Problem to solve
In the listing below, find the line that contains "The height and width of the screenshot is (467, 1079)." and the line that contains "Given: Select the second variation thumbnail". Quote both and every line between them, exactly, and nothing more.

Provided material
BEGIN

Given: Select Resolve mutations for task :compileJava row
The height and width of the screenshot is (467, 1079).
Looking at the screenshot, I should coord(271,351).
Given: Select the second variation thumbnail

END
BEGIN

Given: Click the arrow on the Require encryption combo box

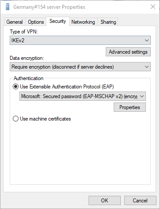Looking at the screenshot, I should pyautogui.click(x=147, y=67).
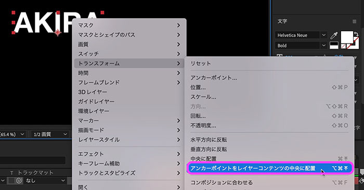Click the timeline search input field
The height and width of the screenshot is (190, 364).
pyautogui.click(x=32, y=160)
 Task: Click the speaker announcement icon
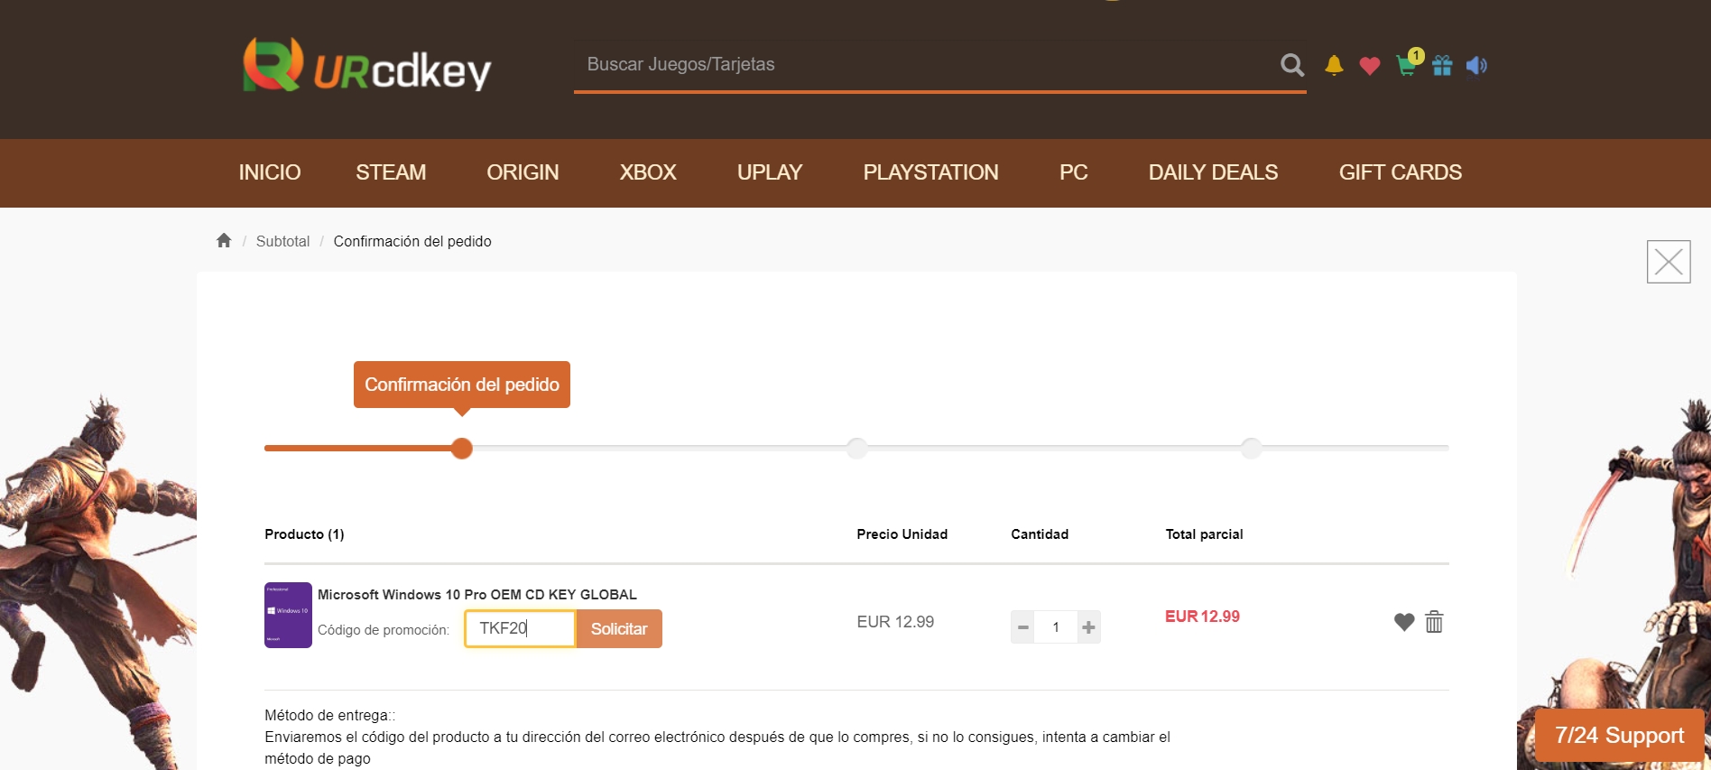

END

Written answer
The height and width of the screenshot is (467, 1079).
Looking at the screenshot, I should coord(271,351).
Given: Select the second variation thumbnail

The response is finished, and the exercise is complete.